**Passage**
I hitch-hiked into Rapid City, South Dakota last Wednesday, now at the house of the Lakota elder, Canupa Gluha Mani in Custer, for the Lakota Elders' Truth Tour.

From Moab to the Land of the Lakota

Before leaving Moab, a guy named Edgar came to visit me from Salt Lake City and spent a couple days hanging out with me.  I feel we became very good friends.  Since I had been planning to hitch to Rapid City, he decided to take me back to Salt Lake City with him, meet his wife Leslie, stay the night, then drop me off in Park City to start hitching.  It took me two days and several rides to go 64 miles to Evanston, Wyoming, and I was getting discouraged, thinking I wouldn't make it to Rapid City in time.  Then I went 600 miles in two rides all the way to Rapid City, several days earlier than expected.

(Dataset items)
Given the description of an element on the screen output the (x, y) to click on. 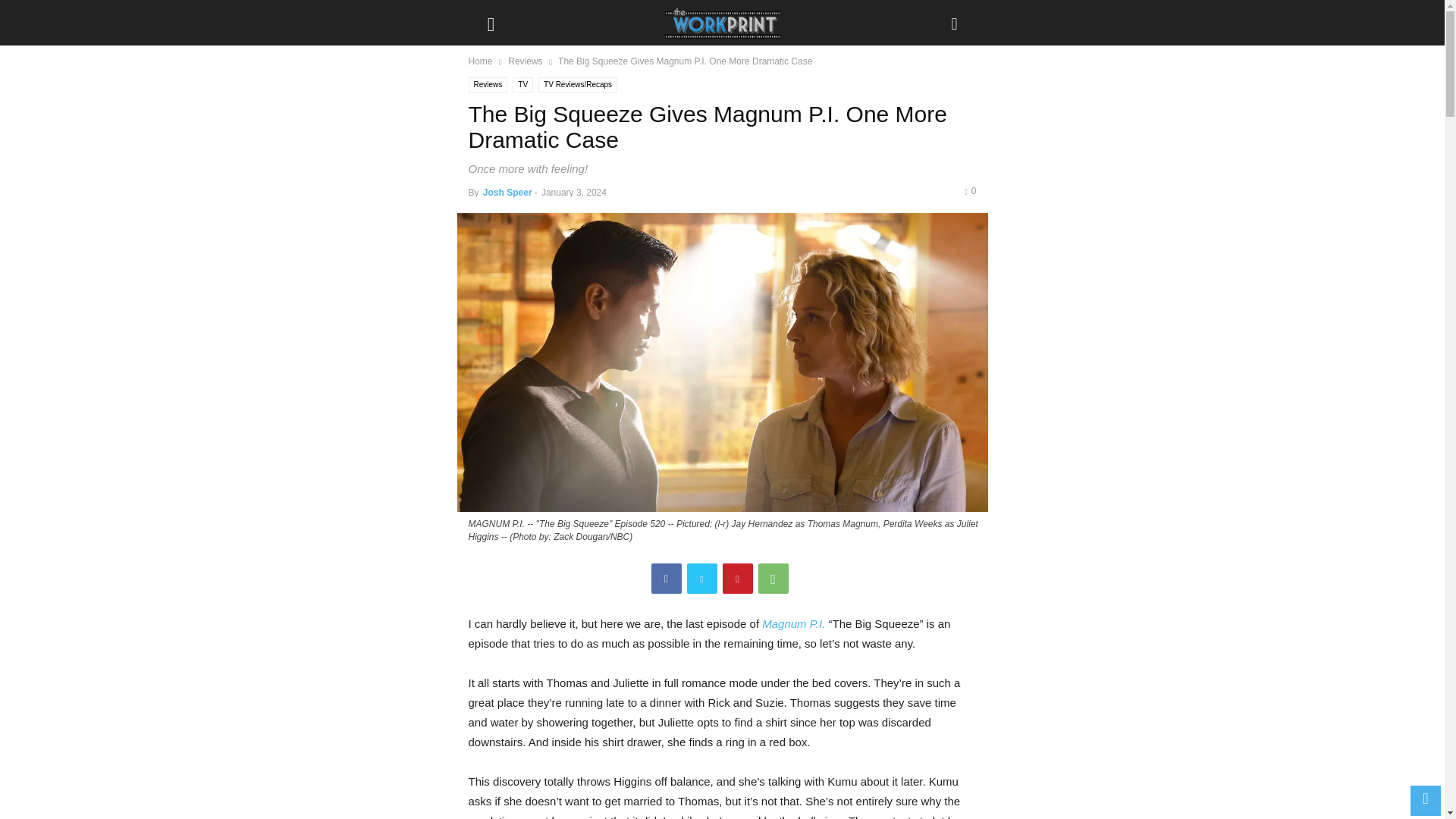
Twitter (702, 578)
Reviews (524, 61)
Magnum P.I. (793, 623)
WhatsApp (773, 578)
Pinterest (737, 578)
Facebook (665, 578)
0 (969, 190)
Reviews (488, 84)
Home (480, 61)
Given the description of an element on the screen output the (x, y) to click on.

--

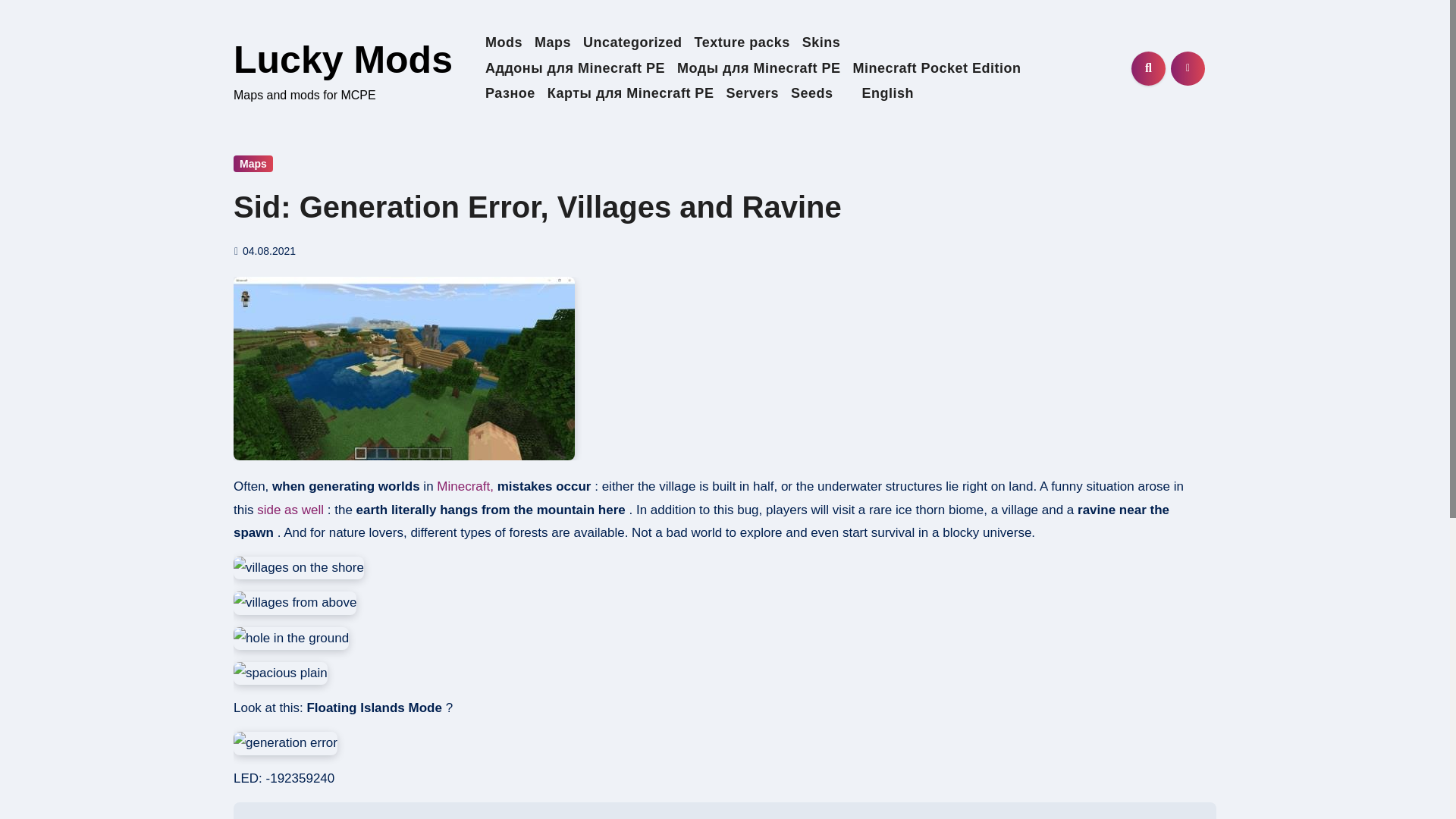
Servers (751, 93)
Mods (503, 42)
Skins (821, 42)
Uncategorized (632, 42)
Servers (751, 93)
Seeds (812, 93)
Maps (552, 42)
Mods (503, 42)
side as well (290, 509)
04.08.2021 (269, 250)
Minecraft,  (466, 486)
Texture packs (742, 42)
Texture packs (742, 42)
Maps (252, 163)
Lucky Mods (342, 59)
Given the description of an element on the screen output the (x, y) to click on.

...

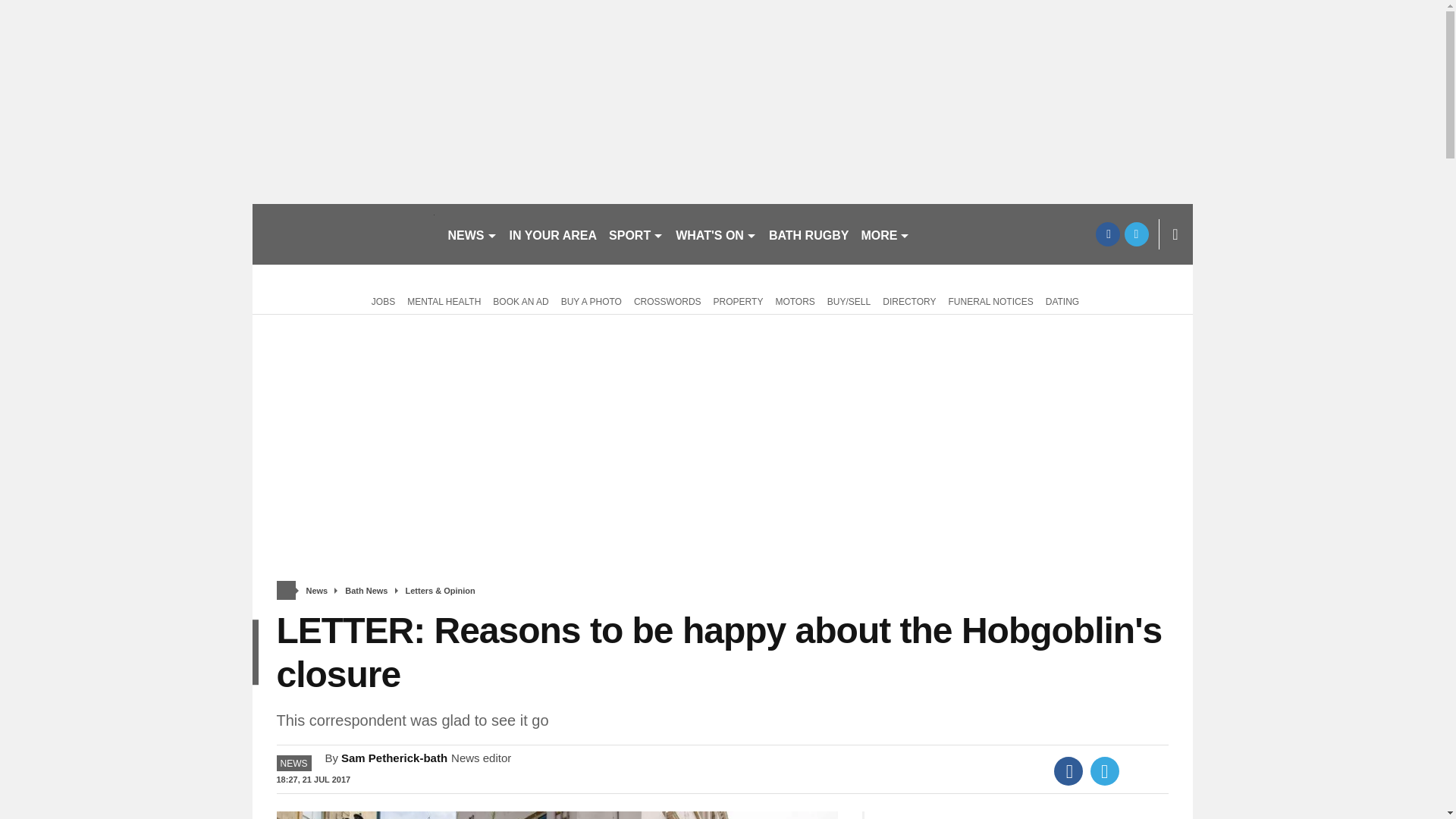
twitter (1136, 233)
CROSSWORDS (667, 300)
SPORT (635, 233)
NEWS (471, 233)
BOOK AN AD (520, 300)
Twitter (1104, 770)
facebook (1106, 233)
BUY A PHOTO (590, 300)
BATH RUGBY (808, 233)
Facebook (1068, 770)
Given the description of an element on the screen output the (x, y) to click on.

**Exercises to complete**
[1] In the passage, how many miles did it take two days and several rides to cover?
[2] Write out everything in the passage from "I hitch-hiked into" down to "Elders' Truth Tour.", switching "Wednesday" to "Thursday".

**Task-by-task answers**
[1] 64 miles, to Evanston, Wyoming.

[2]
I hitch-hiked into Rapid City, South Dakota last Thursday, now at the house of the Lakota elder, Canupa Gluha Mani in Custer, for the Lakota Elders' Truth Tour.